J’ai oublié le nom du jeu (Fury of the Furries, ndlr), mais il avait été licencié à l’international sous l’étiquette Pac-Man. L’histoire est assez incroyable : il avait été envisagé de faire un personnage qui ressemble à un camembert, les types du marketing avaient proposé une collector avec un vrai camembert, puis le projet a pris une autre direction… Je n’ai pas directement rencontré ces gens, William a fait l’interview, mais sur le coup on s’était bien marrés.
D’après toi, qu’est-ce qui définit Mario ?
Ce que je trouve le plus intéressant c’est son côté intemporel. Sur la période qu’on a étudié, Mario a été pas mal dominé par Sonic. D’un point de vue de l’aura auprès de l’industrie et des autres créateurs, les caractéristiques du hérisson donnaient une image plus « cool », plus actuelle, contrairement à ce petit personnage rond et inoffensif. Mais même si on avait l’impression que Mario était en décalage avec son époque, ses caractéristiques physiques font de lui un personnage intemporel, pas trop caractérisé, assez neutre, donc immortel.
Comment Mario s’est-il imposé comme figure de proue du jeu vidéo ?
Pas de secret : ça repose sur l’expérience proposée par les jeux et sur la façon dont elle est construite. Mario, c’est un peu l’expérience ultime du jeu vidéo, l’un des meilleurs exemples du jeu conçu en tant que tel du début à la fin. Tout le design et la conception relèvent d’une approche qui n’est pas influencée par des modes. C’est le point d’honneur dans la logique de Shigeru Miyamoto : appréhender le médium uniquement par le prisme du jeu vidéo, sans se faire influencer par le cinéma. Mario représente cette tendance où tout est conçu par la logique. On pense au design des monstres, notamment à une déclaration de Kenta Motokura (réalisateur de Super Mario Odyssey, ndlr) à l’époque de Galaxy : les personnages ne semblent être là que pour être vaincus par Mario. C’est représentatif de l’esprit de l’univers du plombier : tout est fait pour une approche de compréhension dans le langage vidéoludique.

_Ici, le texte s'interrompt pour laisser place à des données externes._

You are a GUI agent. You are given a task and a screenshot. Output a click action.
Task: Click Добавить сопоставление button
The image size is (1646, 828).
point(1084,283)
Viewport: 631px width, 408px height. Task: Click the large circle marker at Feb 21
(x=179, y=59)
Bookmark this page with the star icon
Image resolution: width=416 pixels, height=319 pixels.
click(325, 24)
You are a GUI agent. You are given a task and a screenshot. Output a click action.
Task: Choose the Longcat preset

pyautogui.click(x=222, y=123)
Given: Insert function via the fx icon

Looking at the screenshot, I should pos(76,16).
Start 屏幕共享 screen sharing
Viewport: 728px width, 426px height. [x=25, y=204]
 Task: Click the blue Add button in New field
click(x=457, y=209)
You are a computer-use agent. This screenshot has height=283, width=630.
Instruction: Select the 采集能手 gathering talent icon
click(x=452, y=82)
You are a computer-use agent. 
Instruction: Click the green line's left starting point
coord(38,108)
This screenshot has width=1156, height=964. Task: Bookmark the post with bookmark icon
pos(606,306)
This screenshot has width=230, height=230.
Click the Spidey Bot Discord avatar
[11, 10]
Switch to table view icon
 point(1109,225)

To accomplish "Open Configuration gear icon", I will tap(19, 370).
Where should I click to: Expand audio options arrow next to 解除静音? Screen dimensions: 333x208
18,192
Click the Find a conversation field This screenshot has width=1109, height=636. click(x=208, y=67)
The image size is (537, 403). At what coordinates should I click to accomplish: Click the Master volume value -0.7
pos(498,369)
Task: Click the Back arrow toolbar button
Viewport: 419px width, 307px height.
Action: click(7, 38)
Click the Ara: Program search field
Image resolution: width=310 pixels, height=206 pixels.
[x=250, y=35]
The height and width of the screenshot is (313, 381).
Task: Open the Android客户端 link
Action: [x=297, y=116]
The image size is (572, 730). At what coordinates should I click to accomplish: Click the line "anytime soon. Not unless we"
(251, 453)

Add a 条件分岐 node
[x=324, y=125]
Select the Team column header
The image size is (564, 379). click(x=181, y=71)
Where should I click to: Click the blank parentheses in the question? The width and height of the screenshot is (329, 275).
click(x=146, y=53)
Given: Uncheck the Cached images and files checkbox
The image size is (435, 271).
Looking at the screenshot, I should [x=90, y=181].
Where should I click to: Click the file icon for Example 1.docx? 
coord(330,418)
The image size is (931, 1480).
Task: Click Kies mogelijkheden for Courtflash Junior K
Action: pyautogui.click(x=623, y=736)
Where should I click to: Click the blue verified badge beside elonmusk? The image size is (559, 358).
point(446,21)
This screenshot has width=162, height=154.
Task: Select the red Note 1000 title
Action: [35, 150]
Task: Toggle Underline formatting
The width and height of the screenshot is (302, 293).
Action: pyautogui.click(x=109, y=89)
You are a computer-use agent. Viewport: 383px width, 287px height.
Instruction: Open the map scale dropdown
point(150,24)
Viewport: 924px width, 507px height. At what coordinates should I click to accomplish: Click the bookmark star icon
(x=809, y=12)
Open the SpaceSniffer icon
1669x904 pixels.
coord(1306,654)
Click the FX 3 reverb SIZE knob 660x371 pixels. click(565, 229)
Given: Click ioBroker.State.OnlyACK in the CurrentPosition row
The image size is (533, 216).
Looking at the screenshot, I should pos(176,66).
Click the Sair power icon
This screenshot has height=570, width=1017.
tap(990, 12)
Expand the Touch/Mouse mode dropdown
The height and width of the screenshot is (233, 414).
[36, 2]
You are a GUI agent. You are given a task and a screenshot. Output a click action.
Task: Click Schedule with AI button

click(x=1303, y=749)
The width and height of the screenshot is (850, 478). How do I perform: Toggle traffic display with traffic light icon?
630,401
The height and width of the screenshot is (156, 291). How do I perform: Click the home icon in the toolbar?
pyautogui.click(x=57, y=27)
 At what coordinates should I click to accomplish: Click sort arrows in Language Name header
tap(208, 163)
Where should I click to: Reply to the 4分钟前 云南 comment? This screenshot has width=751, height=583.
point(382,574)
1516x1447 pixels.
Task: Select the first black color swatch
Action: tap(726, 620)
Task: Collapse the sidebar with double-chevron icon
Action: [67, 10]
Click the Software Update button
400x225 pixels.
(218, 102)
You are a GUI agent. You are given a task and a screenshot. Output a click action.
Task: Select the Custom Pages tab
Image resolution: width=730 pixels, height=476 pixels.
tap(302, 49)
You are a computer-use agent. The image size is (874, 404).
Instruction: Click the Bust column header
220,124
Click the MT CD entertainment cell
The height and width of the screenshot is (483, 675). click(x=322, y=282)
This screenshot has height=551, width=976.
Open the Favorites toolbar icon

On reconnaît là l’influence de Gunpei Yokoi (photo), pour qui la fonction devait à tout prix conditionner la forme !
Effectivement, ça a été l’un des premiers enseignements qu’il a transmis à Miyamoto. Mais les deux hommes conservent des approches très différentes. Miyamoto se disait lui-même heureux de ne pas avoir été son subordonné. Même si Yokoi a été son supérieur sur le Donkey Kong de 1981 en tant que producteur, Miyamoto n’a jamais été directement sous son autorité. La forme basée sur la fonction reste néanmoins un enseignement fondateur, dont il a d’ailleurs fait sa marque de fabrique.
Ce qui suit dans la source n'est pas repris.